• EXTRAIT DU TEXTE:

- - - -

Castillon-la-Bataille s’organise seule pour combattre un chômage plus de deux fois supérieur à la moyenne nationale. La ville garde espoir et attend un possible programme de subvention «Territoire zéro chômeur longue durée», qui a fait ses preuves dans l’hexagone.
« On n’entre pas dans les cases », constate Jacques Breillat, maire LR de Castillon-la-Bataille. Politique de la ville, Zone de revitalisation rurale, Coeur de ville… La commune girondine de 3 500 âmes a candidaté à de nombreuses aides de l’Etat, mais n’est éligible à aucune. Pourtant la pauvreté est bien là : « 25 % des habitants sont allocataires du RSA (Revenu de solidarité active), 27 % des actifs sont sans emploi, un chiffre qui monte à 40 % pour les 18 – 25 ans… » La ville historique, témoin de la dernière bataille de la Guerre de 100 ans, mène désormais un autre type de combat : celui contre le chômage.

- - - -

(Entrées de données extraites)

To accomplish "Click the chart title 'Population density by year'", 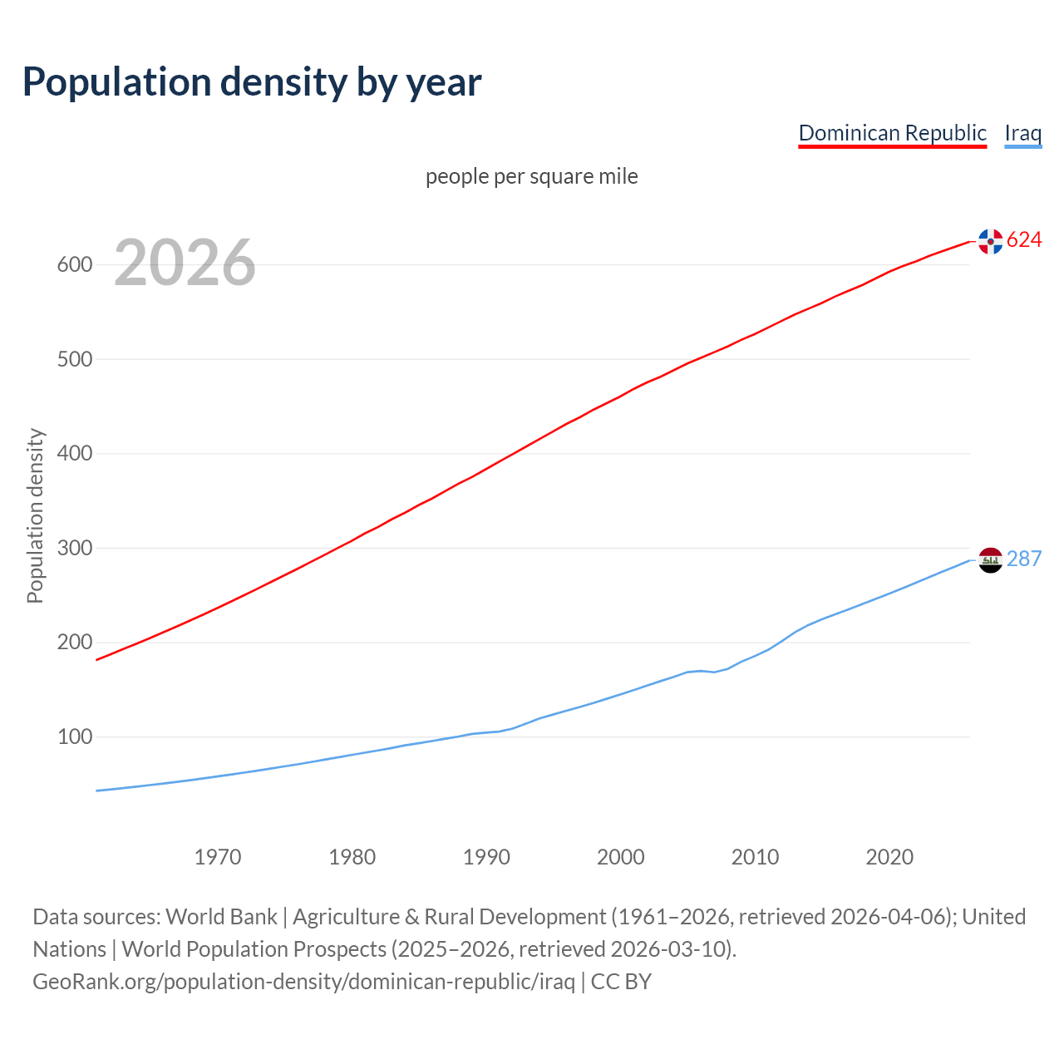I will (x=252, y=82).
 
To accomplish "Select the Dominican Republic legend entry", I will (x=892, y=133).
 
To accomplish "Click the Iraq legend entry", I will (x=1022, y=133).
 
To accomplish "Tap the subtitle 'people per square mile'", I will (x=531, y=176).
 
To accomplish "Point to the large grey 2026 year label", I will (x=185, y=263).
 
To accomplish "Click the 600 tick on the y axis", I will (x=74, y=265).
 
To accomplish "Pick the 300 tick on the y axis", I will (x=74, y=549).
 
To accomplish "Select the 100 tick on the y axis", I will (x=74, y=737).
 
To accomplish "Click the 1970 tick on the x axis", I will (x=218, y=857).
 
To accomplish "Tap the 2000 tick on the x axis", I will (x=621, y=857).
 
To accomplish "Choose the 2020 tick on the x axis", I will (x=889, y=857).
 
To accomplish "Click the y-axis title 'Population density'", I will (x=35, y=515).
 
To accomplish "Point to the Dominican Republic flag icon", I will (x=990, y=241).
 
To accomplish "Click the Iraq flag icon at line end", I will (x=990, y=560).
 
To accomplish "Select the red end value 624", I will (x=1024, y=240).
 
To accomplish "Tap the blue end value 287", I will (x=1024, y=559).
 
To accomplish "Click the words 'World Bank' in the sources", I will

- - - -

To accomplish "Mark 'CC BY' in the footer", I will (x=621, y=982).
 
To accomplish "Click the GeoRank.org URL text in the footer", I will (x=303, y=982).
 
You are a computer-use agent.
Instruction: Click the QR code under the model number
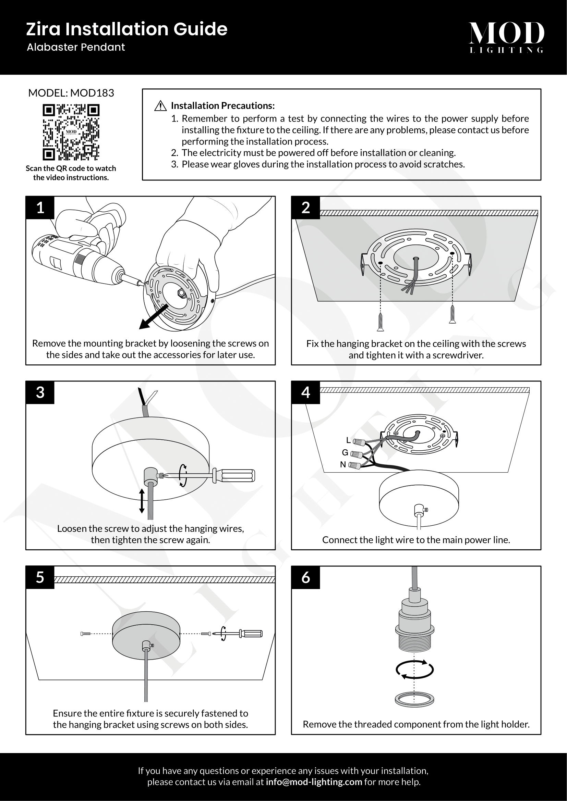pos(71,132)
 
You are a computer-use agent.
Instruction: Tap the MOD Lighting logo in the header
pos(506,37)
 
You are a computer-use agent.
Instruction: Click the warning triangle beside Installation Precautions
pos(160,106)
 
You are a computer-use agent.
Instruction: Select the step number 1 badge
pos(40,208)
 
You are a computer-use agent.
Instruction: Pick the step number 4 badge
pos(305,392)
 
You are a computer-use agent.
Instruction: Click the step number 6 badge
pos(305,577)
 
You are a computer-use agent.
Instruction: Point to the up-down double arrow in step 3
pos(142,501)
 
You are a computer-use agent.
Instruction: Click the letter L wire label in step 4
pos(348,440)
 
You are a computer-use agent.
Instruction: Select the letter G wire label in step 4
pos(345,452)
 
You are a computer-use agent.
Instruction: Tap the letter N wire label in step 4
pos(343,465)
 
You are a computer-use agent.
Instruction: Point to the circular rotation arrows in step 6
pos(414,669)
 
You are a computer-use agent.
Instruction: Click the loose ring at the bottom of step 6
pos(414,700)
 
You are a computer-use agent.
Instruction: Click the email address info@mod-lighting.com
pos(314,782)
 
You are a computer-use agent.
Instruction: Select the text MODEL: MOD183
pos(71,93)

- - - -

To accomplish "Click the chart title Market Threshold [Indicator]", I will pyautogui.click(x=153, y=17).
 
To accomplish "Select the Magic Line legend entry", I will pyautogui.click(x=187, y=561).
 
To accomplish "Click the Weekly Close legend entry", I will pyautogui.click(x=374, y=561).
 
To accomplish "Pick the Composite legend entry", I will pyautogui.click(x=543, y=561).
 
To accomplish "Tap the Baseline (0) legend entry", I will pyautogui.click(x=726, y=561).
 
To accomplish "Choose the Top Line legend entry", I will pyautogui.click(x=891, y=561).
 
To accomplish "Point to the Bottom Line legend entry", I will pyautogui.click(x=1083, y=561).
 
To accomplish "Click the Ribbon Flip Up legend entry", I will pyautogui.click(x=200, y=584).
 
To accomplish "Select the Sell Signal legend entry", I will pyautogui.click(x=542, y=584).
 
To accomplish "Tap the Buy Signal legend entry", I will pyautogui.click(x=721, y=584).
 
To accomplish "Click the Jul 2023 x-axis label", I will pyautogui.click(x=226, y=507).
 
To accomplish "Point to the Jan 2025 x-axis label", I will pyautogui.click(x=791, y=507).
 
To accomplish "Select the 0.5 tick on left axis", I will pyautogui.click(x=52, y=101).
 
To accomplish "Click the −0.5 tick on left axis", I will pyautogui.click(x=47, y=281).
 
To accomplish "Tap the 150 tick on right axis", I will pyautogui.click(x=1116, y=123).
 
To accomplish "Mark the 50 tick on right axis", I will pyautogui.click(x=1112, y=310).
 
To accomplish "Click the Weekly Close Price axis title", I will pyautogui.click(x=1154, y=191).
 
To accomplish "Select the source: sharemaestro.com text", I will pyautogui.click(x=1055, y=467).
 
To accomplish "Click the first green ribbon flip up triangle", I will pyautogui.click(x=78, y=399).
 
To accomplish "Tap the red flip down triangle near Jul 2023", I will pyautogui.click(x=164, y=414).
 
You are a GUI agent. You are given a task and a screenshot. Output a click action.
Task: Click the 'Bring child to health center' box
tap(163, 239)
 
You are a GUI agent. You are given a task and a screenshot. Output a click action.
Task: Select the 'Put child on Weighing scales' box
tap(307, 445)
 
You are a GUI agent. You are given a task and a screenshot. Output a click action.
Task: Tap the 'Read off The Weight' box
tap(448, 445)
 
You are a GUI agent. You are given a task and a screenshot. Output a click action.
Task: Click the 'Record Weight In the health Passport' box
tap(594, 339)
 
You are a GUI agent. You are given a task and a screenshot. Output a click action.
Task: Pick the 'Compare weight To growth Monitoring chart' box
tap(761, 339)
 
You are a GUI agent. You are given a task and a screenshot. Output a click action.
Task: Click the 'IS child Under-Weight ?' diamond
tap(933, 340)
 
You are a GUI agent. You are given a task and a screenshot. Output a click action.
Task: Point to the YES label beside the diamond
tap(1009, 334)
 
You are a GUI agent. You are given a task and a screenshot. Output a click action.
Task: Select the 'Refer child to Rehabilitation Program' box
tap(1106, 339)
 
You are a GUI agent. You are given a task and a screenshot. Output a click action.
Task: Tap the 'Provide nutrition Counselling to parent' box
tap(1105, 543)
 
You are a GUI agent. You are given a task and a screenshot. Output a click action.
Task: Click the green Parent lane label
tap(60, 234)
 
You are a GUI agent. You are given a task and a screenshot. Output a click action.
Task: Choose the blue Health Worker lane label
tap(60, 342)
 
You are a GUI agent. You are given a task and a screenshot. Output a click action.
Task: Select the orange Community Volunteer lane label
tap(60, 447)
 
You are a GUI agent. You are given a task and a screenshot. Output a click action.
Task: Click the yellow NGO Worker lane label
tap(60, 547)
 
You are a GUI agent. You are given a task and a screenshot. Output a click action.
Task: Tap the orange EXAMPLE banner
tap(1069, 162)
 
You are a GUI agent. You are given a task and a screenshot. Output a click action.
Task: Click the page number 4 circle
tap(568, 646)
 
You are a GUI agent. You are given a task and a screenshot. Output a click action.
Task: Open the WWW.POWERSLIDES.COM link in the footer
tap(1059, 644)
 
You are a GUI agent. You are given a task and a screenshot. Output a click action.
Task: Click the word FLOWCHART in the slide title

- - - -

• OBJECTIF ÉNONCÉ: Citez intégralement et sans rien modifier le texte consacré au chômage à Castillon-la-Bataille.

• RÉSULTAT:
Castillon-la-Bataille s’organise seule pour combattre un chômage plus de deux fois supérieur à la moyenne nationale. La ville garde espoir et attend un possible programme de subvention «Territoire zéro chômeur longue durée», qui a fait ses preuves dans l’hexagone.
« On n’entre pas dans les cases », constate Jacques Breillat, maire LR de Castillon-la-Bataille. Politique de la ville, Zone de revitalisation rurale, Coeur de ville… La commune girondine de 3 500 âmes a candidaté à de nombreuses aides de l’Etat, mais n’est éligible à aucune. Pourtant la pauvreté est bien là : « 25 % des habitants sont allocataires du RSA (Revenu de solidarité active), 27 % des actifs sont sans emploi, un chiffre qui monte à 40 % pour les 18 – 25 ans… » La ville historique, témoin de la dernière bataille de la Guerre de 100 ans, mène désormais un autre type de combat : celui contre le chômage.